Developing a vaccine to prevent Hepatitis C infection
by Prof Ellie Barnes, Jenner Investigator
Over the past few years, our group has been working to develop a vaccine to prevent Hepatitis C (HCV) infection. Although new drugs are available to cure HCV it is widely accepted that vaccination will be required to eliminate HCV globally.
Our previous human studies have demonstrated the challenge that Hepatitis C viral diversity may present when developing a vaccine. First generation vaccines based on a single HCV gt1b immunogen encoded by heterologous Adenovirus, and most recently Adenovirus/MVA viral vectored technology, have been used in a prime-boost vaccination regimen, developed in collaboration with Italian biotech, Okairos.

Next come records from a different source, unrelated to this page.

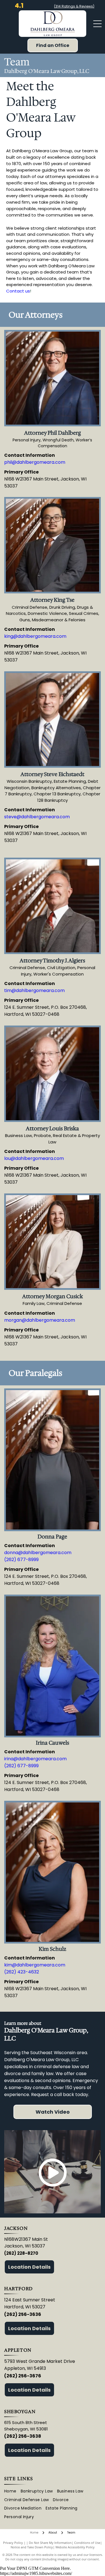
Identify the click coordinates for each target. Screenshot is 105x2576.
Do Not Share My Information (50, 2543)
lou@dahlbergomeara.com (34, 1158)
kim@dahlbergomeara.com (34, 1965)
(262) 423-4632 (21, 1972)
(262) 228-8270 (21, 2253)
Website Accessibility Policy (75, 2547)
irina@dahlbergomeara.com (35, 1759)
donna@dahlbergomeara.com (37, 1552)
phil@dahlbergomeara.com (34, 462)
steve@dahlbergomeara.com (37, 817)
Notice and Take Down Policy (32, 2547)
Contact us (18, 291)
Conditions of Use (87, 2543)
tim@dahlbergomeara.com (34, 990)
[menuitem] (12, 2491)
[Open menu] (97, 24)
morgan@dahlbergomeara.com (39, 1320)
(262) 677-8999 (21, 1559)
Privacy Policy (13, 2543)
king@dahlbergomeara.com (35, 636)
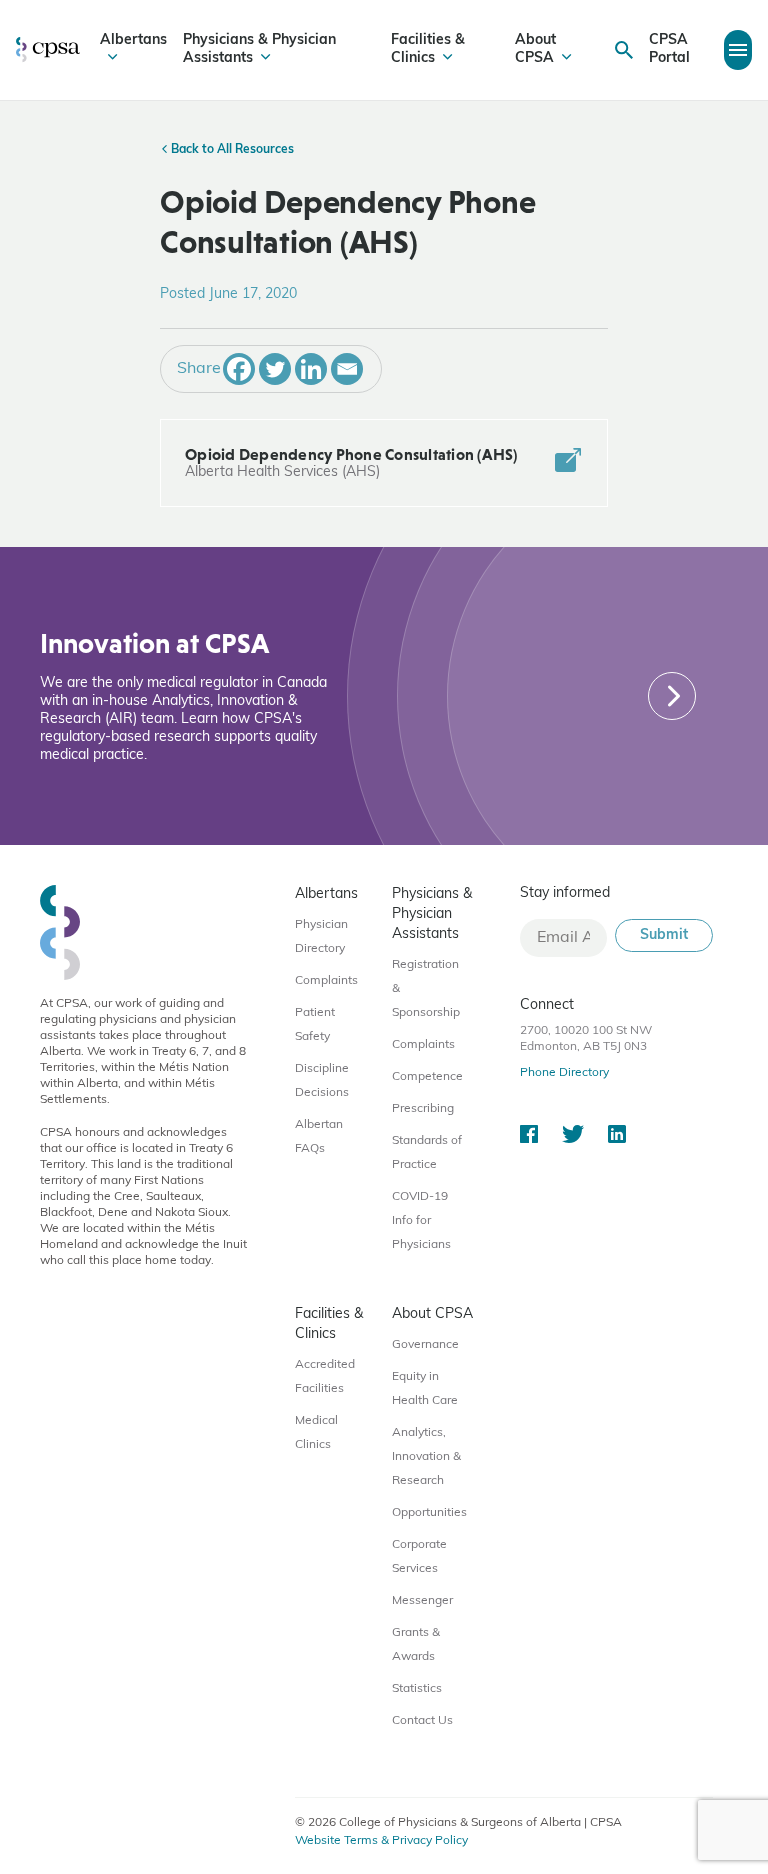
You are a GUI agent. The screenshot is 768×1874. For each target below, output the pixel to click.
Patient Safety (315, 1025)
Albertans (133, 40)
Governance (425, 1345)
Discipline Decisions (322, 1081)
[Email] (347, 369)
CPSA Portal (669, 49)
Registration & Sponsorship (426, 989)
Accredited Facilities (325, 1377)
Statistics (417, 1689)
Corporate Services (419, 1557)
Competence (427, 1077)
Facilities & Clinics (428, 49)
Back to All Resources (231, 150)
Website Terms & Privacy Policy (381, 1841)
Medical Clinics (316, 1433)
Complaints (326, 981)
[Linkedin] (311, 369)
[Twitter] (275, 369)
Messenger (422, 1601)
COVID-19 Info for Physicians (421, 1221)
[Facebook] (239, 369)
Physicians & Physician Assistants (259, 49)
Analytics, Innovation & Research (426, 1457)
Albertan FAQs (319, 1137)
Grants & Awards (416, 1645)
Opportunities (429, 1513)
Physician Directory (321, 937)
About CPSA (535, 49)
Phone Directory (564, 1073)
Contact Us (422, 1721)
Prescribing (423, 1109)
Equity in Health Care (425, 1389)
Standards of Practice (427, 1153)
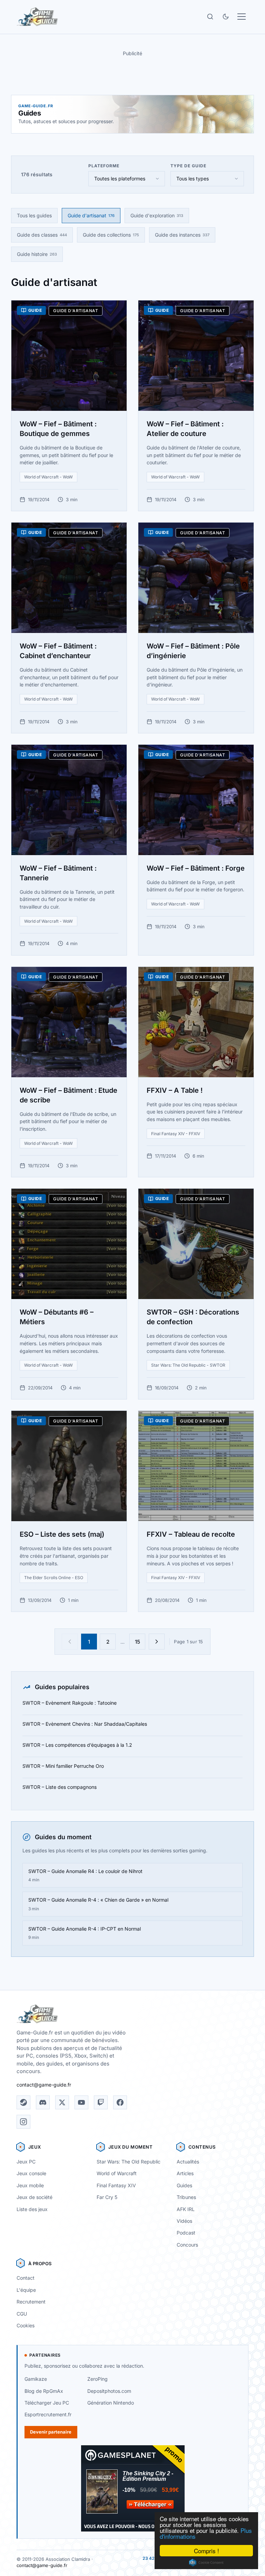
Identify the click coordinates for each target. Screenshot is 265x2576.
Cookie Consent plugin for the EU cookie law (206, 2562)
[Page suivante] (157, 1641)
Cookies (26, 2325)
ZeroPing (97, 2379)
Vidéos (184, 2221)
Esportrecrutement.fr (47, 2414)
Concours (187, 2245)
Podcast (186, 2233)
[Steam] (23, 2102)
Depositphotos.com (109, 2391)
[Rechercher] (210, 16)
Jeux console (31, 2173)
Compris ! (206, 2550)
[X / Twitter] (62, 2102)
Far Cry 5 (107, 2197)
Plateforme (103, 165)
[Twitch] (101, 2102)
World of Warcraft (117, 2173)
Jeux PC (26, 2161)
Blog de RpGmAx (43, 2391)
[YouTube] (81, 2102)
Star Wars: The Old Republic (128, 2161)
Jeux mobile (30, 2185)
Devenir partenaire (50, 2432)
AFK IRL (186, 2209)
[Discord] (43, 2102)
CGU (22, 2314)
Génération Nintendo (110, 2403)
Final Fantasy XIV (116, 2185)
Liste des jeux (32, 2209)
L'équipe (26, 2290)
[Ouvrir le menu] (241, 16)
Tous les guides (34, 215)
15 (137, 1641)
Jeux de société (34, 2197)
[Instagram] (23, 2122)
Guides (184, 2185)
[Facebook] (120, 2102)
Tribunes (186, 2197)
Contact (26, 2278)
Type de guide (188, 165)
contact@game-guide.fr (44, 2085)
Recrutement (31, 2302)
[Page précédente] (70, 1641)
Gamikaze (35, 2379)
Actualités (188, 2161)
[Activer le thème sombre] (226, 16)
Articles (185, 2173)
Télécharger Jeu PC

These vaccines have generated robust HCV specific T cell responses, but showed limited cross reactivity with other HCV genotypes. Furthermore, some dominant T cell responses generated by vaccination are highly variable and non cross-reactive, even within genotype-1 infection (Swadling et al Sci Trans Med 2014, Kelly et al Hepatology 2015).
We have therefore developed a second generation of HCV vaccines which present a pan-genotypic conserved segment with immunogens encoded in the viral vector, ChAdOx1. Recent pre-clinical studies have shown these to be highly immunogenic and cross-reactive, with minimal targeting of junctional regions between gene segments (data presented at the European Liver Meeting 2016, A. Von Delft and T. Donnison). The next challenge will be to raise funding to move these findings on to human studies.
Summer 2016 has also seen the start of the first-in-man human study of an HCV vaccine with ChAd3/MVA encoding an HCV immunogen linked to a full length Class II invariant chain, as part of the EU funded PEACHI programme. If, as anticipated, this approach significantly enhances anti-viral immunity, then it might be widely applied to other infectious disease and cancer vaccines.